During your time at GSLIS, you will have access to many technology resources, including the Help Desk. We encourage you to share your feedback and questions with us and do hope you take advantage of the support we offer the GSLIS community. Please feel free to contact us with questions by emailing -help, at support.lis.illinois.edu-.
In addition to these basic computer literacy requirements, students must have access to the necessary technology at work or at home, including hardware (either Unix, Linux, Windows, or Macintosh personal computers), and network connectivity.
Technologies currently in use support the following activities: asynchronous discussions via electronic bulletin boards; live session interactivity (class presentations by faculty, students and guest lecturers; group Web browsing; text-chatting; break-out rooms for small group discussions); archive of live sessions (including all class components--audio, webpages, text); collaborative document creation and editing (create, edit, and share documents online without leaving one's web browser).
A full-time technology coordinator and graduate assistants provide training and technical support to faculty and students. The technology coordinator works with each faculty member preparing a course to identify the technology available to support the instructor's goals for a course.
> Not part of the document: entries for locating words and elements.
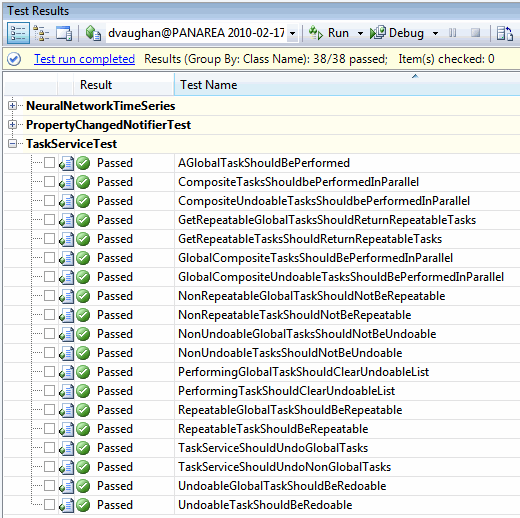The image size is (520, 518).
Task: Select the flat list view icon
Action: click(18, 33)
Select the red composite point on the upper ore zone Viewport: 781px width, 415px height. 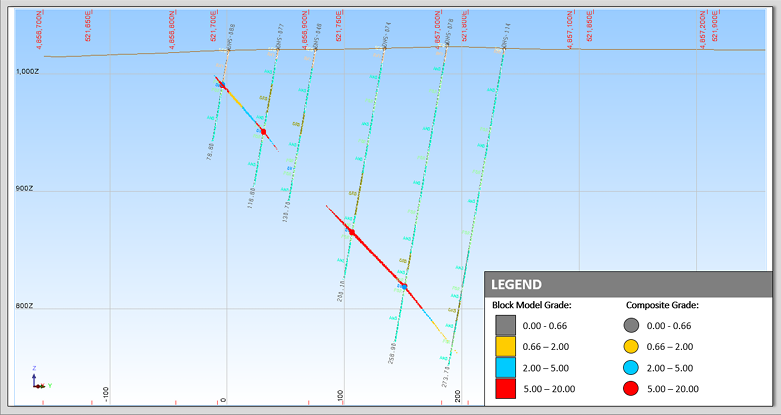(x=263, y=131)
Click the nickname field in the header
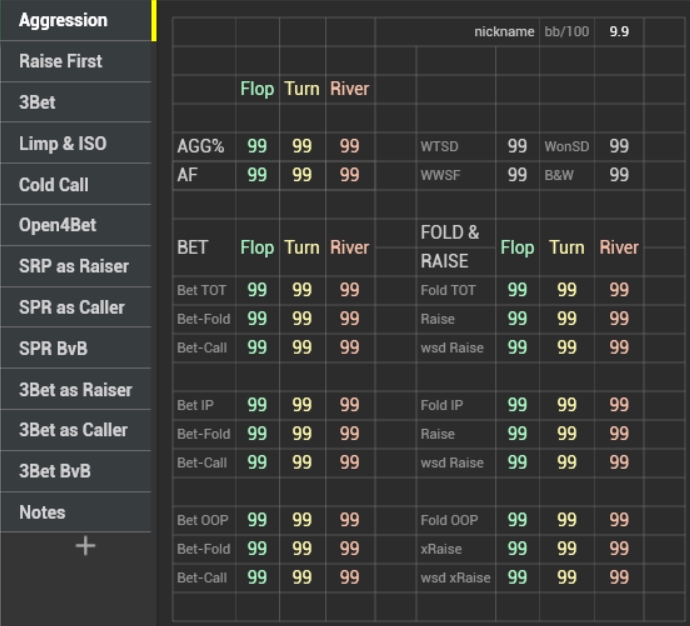 [x=504, y=32]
Other technical support tasks include troubleshooting when students call or e-mail regarding technical problems, helping faculty put material on-line, setting up and monitoring synchronous sessions, and identifying and evaluating possible new technologies.
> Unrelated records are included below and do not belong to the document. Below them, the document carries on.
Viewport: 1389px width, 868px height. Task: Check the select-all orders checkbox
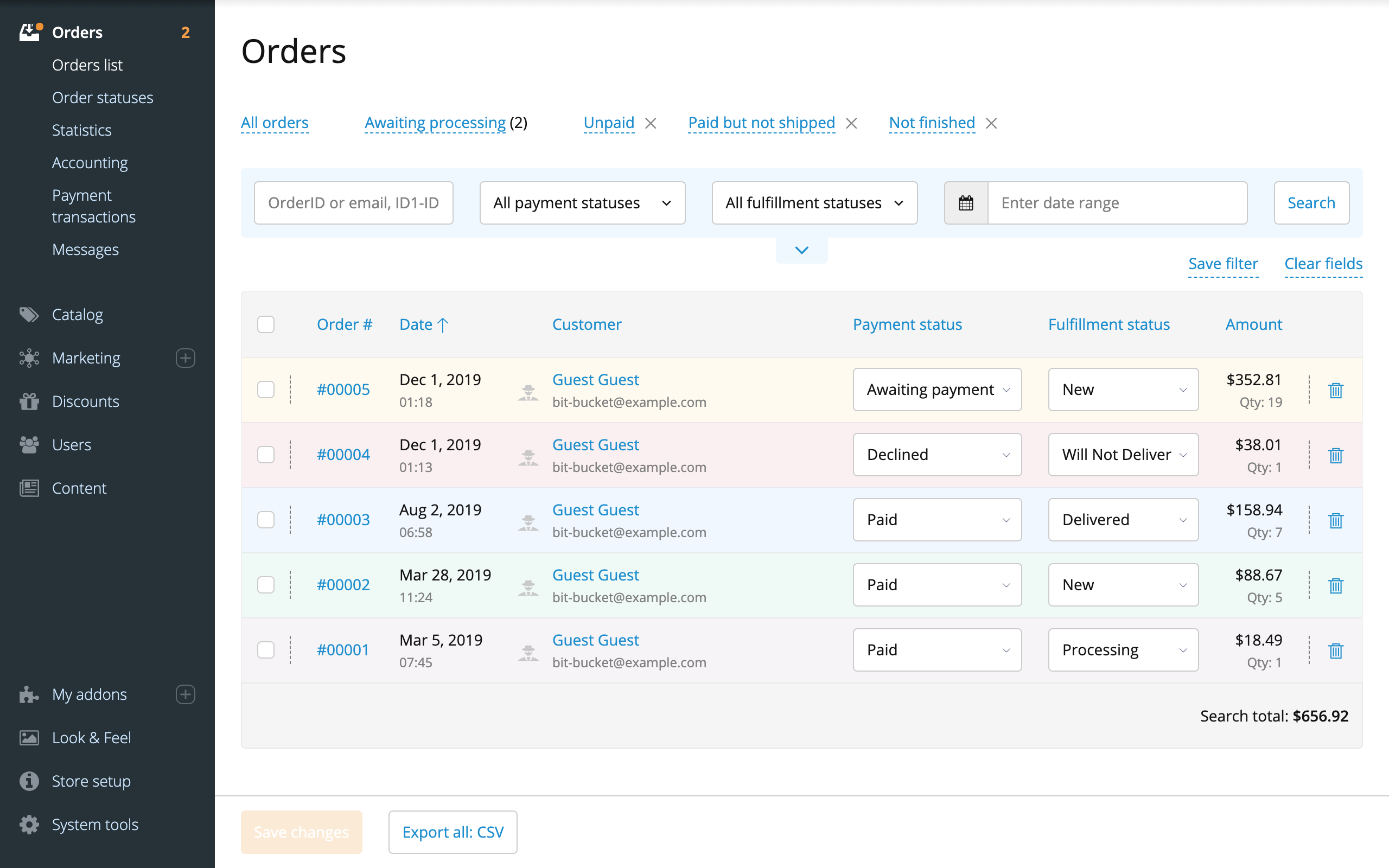(266, 324)
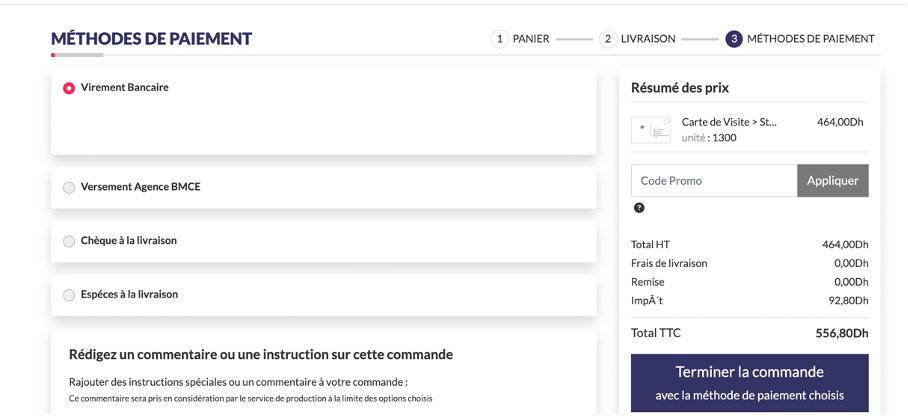Click the highlighted step 3 circle icon
The width and height of the screenshot is (908, 416).
tap(734, 39)
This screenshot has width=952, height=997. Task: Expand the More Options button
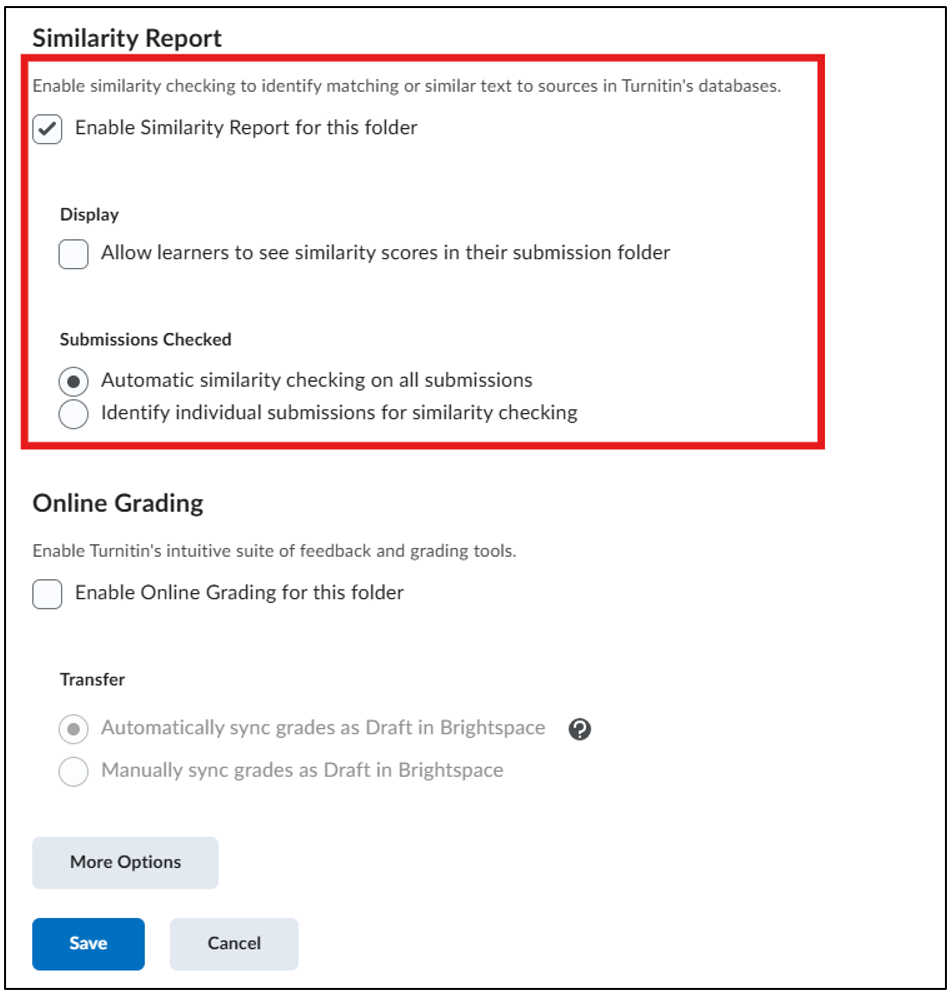pos(125,862)
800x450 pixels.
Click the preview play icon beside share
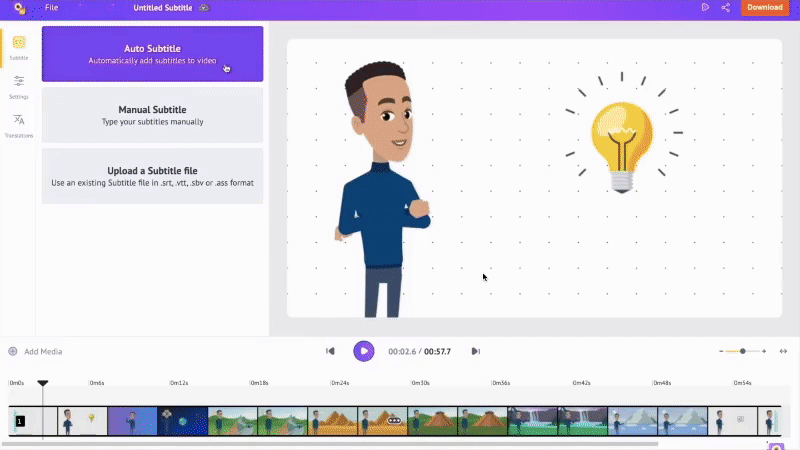[x=705, y=7]
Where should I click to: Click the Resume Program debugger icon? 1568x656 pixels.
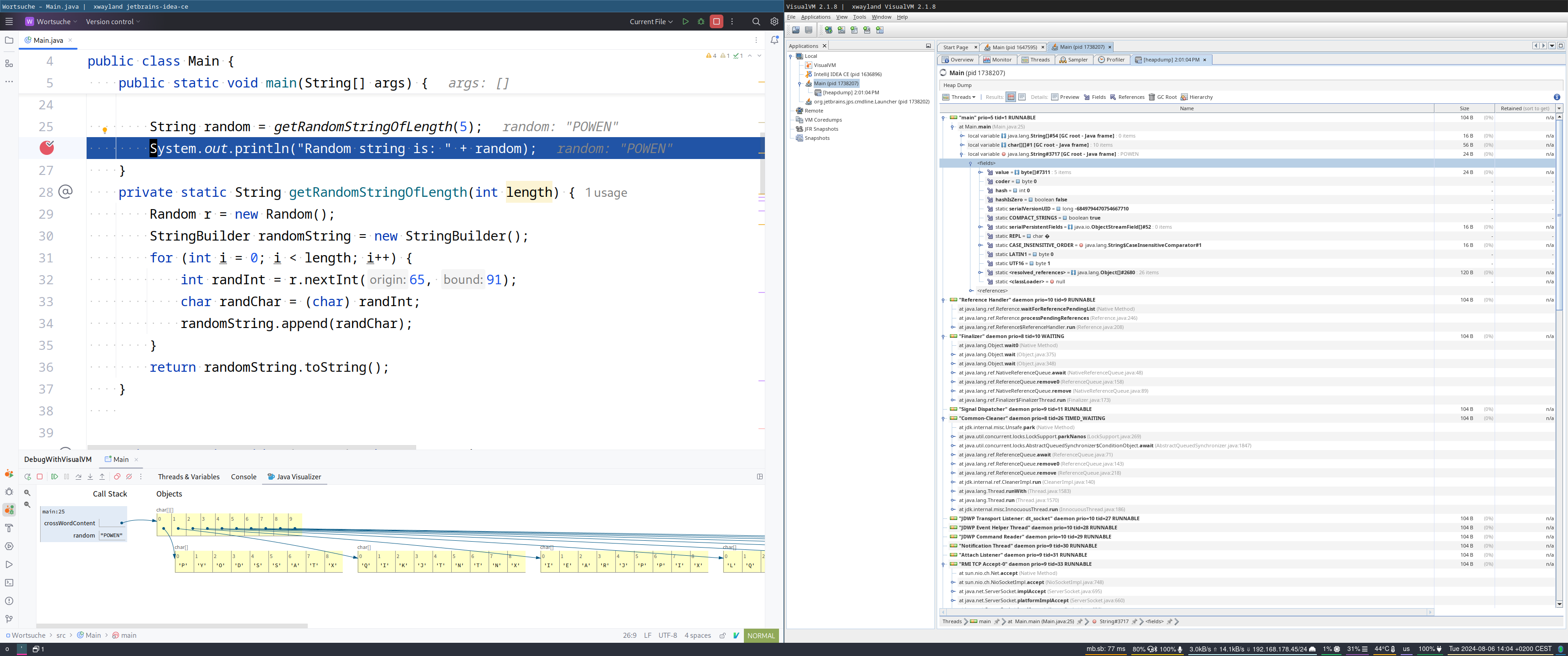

LEEP students pay full tuition charges at the in-state or out-of-state rates, depending on where they reside, and they register through the Office of Online and Continuing Education (OCE). Tuition for students in the LEEP program is charged per credit hour. Detailed information about tuition and cost can be found on the OCE website.
Students budget for books and supplies, technology upgrades, transportation for campus trips, housing during campus trips, and Internet access. Students are eligible for financial aid such as loans but not for graduate assistantships, which require on-campus residency.
Complete information about these tuition and fee assessments is available from OCE, (217) 333-3061, (800) 252-1360, or online.
Master's students begin their LEEP program with a 7-day campus stay for spring enrollment or 10-day campus stay for summer enrollment. Each semester of enrollment, all students travel to the Urbana campus for a two- to five-day stay.
Arrangements for accommodations during campus stays are coordinated by GSLIS staff in on-campus housing or hotels. Room rates are per-person, and meal tickets and plans are available for purchase.
In addition to travel costs, students need to budget for course materials, and a computer, software, and Internet service provision if without current access to these at home or work.
Admission requirements for GSLIS Programs are standard across scheduling options; admission via the LEEP scheduling option requires applicants to meet GSLIS admission criteria. Preference will be given to students who are strong academically, give evidence of ability to learn independently, and demonstrate willingness to collaborate with faculty in building a successful learning community.